コーヒーと小腹がすいていたので、アップルパイを注文して、待つことなく コーヒーとアップルパイが運ばれてきました。
他の客がいなかったので私は思い切って、「私の事を覚えていますか?」 と聞いてみました。
彼女が、怪訝そうな顔をしたので、「昔、バスで通勤されていませんでしたか? 私も同じバスに乗ってました」 と言ってみました。
彼女は懐かしいような表情を浮かべ、「あ、覚えています。いつも一番後ろに座られていた方ですよね。」 と言いました。

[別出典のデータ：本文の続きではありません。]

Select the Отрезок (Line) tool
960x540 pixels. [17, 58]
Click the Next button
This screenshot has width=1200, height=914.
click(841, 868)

彼女の視界と記憶に私がいた事が嬉しくなり、それから少し話をしました。
彼女は、バスで通っていた若い頃から自分の店を持つ事が夢だったそうです。
「ようやく小さいですが店を持てたんですよ。」 と言って嬉しそうに微笑みました。
「夢を叶える事ができて良かったですね。おめでとうございます。」 と言って店を出ました。

彼女とバスで会ってから20年経ち、ようやく彼女に声をかけることができました。
その喫茶店にはその後一度も行く事はありませんでしたが、彼女の手作りの甘酸っぱいアップルパイの味と香りは今も心に残っています。